The distinction matters because the architectural claim is weaker if other multi-agent designs improve just as much when trained from the same strong teacher. If a large model writes strong planner, critic, and solver traces, then the teacher signal itself could explain much of the gain.
According to Zsolnai-Fehér’s description, the authors tested this directly. They gave the same teacher to comparison architectures and to RecursiveMAS. In that controlled comparison, RecursiveMAS still outperformed. His conclusion is that the “brain linking” itself works.
The limits are small-model scale, latent-thought length, and research maturity
Károly Zsolnai-Fehér closes the technical argument with explicit limits. First, the reported tests are on smaller models. He does not claim the same gains will transfer to larger systems. If the effect does not scale up, he says, it still matters because it puts small models “on steroids.” If it does scale, he presents that as far more consequential.
Second, RecursiveMAS has an apparent optimal latent-thought length. A Yang and Zou et al. chart plots accuracy against latent-thought length for MATH500, GPQA-D, and LiveCodeBench. The curves rise and then plateau around a length of 80. Zsolnai-Fehér describes this as “somewhat of a limit on how much thinking an agent can do per round,” while noting that after 80 steps the method does not gain much value anyway.
The code and models are described as freely available. A GitHub README lists supported features including collaboration patterns such as sequential, mixture, deliberation, and distillation, plus demo inference code and setup commands.

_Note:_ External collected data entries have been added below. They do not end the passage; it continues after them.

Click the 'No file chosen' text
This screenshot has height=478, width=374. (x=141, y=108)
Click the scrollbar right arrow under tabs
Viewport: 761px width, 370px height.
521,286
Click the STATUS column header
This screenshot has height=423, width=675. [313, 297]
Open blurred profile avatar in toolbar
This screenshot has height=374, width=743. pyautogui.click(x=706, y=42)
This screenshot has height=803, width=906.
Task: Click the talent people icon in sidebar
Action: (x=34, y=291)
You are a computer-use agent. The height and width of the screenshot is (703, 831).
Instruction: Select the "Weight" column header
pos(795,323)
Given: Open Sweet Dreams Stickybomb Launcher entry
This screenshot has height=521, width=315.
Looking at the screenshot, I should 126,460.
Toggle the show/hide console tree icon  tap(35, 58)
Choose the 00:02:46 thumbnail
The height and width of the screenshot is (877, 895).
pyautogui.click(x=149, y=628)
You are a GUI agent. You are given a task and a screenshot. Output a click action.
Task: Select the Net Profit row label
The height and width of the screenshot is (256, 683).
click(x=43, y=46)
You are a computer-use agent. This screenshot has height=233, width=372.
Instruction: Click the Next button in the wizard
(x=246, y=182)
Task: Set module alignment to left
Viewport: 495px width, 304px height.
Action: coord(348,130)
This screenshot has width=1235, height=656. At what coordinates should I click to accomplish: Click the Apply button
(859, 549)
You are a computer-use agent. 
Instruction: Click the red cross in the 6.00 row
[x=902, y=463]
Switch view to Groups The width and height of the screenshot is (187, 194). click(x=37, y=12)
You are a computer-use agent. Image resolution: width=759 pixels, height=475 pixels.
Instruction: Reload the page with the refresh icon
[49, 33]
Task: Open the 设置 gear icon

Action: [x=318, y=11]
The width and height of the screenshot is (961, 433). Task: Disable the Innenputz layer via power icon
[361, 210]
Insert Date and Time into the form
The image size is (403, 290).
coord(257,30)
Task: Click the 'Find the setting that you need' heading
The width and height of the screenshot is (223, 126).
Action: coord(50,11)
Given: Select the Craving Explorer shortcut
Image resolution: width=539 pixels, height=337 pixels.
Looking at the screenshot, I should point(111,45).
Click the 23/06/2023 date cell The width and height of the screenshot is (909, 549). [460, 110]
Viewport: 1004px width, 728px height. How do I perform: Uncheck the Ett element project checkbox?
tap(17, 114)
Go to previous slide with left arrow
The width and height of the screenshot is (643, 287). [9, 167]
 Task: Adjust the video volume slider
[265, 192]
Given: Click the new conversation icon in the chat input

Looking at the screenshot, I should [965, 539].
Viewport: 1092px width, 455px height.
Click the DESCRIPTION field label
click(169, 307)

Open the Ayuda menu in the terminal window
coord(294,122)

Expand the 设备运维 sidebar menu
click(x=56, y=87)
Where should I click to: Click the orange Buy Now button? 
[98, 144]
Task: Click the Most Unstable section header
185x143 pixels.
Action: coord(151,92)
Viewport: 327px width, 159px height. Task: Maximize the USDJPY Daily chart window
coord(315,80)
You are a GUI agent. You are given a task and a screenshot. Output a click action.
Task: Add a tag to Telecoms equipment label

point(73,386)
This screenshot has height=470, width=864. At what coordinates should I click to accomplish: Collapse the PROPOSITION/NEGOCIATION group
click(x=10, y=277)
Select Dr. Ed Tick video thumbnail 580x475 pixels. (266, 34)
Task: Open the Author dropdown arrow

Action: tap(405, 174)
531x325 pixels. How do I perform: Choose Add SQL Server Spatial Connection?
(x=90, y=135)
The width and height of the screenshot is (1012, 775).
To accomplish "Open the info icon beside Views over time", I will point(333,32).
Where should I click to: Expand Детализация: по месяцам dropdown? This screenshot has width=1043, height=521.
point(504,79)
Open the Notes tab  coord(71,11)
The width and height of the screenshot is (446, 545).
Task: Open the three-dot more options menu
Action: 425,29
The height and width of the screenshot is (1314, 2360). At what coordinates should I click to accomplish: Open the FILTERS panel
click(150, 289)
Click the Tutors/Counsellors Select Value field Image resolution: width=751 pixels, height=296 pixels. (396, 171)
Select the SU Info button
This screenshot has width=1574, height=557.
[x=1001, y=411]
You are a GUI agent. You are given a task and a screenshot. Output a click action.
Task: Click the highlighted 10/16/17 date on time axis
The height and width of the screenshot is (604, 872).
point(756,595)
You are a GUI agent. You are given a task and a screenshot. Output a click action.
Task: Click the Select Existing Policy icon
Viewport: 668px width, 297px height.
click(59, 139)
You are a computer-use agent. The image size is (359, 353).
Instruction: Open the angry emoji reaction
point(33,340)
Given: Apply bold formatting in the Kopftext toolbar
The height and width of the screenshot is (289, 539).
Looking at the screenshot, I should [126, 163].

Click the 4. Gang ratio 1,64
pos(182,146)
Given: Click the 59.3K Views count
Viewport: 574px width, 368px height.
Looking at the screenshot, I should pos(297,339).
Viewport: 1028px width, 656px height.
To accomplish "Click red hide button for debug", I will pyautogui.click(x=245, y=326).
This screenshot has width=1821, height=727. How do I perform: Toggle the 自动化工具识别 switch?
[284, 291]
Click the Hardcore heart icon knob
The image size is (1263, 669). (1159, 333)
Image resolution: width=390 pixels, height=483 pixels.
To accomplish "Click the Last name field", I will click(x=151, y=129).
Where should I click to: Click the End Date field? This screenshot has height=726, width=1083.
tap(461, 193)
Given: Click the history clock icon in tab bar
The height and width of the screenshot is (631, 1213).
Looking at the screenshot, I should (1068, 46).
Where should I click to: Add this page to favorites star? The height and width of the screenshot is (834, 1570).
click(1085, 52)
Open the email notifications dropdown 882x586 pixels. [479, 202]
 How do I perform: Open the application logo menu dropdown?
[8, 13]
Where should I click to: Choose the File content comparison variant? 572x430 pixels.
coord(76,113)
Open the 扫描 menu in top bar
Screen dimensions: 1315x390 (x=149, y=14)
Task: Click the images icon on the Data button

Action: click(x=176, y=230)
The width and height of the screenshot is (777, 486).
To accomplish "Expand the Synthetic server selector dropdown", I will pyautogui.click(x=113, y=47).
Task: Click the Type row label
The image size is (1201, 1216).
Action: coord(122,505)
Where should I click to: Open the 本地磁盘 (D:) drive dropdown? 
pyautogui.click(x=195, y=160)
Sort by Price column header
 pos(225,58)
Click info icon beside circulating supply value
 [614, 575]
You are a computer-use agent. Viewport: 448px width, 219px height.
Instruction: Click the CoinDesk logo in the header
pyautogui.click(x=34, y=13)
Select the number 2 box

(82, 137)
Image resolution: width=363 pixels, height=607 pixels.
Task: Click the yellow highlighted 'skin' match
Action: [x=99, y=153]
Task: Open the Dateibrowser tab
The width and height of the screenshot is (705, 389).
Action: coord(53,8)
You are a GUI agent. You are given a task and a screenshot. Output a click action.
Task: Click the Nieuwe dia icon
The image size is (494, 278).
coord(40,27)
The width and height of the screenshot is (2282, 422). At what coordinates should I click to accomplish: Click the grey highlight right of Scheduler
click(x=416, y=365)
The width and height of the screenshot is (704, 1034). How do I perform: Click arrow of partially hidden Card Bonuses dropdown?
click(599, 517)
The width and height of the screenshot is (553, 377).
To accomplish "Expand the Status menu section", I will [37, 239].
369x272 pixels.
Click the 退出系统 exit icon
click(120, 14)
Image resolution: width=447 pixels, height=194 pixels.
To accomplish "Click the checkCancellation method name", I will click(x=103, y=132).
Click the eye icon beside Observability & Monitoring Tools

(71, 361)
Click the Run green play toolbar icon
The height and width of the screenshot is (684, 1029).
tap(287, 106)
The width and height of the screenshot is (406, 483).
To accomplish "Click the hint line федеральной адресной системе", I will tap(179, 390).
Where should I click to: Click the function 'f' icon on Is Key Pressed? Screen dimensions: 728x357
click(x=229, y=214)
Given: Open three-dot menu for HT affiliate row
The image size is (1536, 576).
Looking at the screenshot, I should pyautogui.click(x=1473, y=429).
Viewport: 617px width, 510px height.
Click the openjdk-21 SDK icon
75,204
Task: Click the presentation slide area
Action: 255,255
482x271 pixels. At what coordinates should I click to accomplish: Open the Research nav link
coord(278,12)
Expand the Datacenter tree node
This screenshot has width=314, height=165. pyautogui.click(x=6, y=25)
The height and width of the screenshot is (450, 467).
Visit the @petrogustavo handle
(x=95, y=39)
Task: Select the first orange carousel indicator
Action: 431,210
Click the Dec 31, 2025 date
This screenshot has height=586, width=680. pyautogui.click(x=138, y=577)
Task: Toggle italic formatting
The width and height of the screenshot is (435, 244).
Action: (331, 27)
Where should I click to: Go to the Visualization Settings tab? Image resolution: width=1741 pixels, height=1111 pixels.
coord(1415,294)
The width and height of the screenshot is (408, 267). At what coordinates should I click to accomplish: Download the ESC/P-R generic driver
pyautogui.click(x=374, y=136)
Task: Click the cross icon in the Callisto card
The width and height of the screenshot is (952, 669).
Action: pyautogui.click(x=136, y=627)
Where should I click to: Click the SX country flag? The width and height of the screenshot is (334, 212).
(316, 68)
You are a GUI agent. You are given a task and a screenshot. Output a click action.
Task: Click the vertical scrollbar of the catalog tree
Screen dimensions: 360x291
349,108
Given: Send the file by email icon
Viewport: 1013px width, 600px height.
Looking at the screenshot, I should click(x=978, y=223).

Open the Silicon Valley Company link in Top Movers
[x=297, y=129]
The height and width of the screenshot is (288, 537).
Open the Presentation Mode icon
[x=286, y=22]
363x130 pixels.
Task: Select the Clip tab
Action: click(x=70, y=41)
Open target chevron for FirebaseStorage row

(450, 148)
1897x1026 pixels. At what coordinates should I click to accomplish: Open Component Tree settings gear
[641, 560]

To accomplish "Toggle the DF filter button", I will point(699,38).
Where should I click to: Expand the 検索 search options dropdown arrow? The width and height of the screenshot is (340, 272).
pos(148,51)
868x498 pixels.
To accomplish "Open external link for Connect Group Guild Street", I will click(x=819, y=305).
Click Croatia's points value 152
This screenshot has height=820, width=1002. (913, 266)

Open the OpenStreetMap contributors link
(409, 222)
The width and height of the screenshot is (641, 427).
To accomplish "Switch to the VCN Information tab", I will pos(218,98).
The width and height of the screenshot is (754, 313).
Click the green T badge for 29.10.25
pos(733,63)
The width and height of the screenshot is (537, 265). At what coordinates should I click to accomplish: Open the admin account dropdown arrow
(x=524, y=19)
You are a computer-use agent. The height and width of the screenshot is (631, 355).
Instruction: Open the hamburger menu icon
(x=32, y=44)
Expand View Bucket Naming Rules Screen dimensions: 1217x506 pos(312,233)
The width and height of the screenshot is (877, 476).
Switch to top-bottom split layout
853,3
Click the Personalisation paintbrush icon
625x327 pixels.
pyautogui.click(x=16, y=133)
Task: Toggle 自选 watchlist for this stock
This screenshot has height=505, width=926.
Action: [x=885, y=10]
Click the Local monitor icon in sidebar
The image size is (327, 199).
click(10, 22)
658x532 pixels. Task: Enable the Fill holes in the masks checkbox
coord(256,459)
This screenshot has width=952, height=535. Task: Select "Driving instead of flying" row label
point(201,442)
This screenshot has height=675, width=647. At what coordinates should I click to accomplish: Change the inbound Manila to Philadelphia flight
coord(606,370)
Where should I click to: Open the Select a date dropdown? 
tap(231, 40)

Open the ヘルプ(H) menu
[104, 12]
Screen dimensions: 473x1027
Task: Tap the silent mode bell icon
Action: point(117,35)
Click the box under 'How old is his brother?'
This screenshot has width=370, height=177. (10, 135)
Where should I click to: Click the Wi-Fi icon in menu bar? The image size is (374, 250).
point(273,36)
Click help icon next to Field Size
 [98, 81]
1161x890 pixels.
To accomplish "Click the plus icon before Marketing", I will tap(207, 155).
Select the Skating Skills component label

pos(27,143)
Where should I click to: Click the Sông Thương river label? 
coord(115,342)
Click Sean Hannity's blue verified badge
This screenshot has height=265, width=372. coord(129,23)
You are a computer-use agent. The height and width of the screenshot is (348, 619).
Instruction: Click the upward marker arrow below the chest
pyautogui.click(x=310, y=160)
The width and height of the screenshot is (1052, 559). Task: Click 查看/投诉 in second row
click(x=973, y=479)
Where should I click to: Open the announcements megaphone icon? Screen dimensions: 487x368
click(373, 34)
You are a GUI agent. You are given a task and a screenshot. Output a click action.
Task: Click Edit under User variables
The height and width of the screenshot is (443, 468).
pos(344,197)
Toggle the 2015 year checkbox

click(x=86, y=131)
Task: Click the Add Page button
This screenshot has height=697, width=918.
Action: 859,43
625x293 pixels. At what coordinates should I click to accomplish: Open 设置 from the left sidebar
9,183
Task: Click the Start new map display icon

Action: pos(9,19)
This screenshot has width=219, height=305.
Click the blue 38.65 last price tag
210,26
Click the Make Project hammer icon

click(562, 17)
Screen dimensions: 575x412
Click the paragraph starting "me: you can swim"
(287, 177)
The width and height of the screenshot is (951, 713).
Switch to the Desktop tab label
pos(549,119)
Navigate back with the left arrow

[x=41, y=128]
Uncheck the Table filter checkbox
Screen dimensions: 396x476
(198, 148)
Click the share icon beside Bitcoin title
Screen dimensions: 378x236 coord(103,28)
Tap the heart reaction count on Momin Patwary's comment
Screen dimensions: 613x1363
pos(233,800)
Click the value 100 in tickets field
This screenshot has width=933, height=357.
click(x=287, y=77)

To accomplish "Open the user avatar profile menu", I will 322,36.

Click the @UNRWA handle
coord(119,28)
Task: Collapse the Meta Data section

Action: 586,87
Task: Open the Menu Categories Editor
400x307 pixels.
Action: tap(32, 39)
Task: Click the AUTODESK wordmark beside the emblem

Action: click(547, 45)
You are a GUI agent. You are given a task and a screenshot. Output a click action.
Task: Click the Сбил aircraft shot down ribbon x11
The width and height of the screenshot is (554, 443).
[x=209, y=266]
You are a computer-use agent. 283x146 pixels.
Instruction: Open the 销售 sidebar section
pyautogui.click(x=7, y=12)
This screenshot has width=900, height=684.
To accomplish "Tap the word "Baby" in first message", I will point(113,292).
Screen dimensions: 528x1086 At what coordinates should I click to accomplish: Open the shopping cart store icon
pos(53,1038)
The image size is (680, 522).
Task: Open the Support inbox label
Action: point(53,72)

The practical warning is explicit: this is rough, early research. Zsolnai-Fehér says readers should not expect to “just plug this in and everything will fly immediately.” The narrower claim is also the more important one: multi-agent systems may not need to spend tokens translating internal reasoning into English for other agents to consume. In the reported experiments, passing latent states directly between agents improves smaller models while substantially reducing token usage.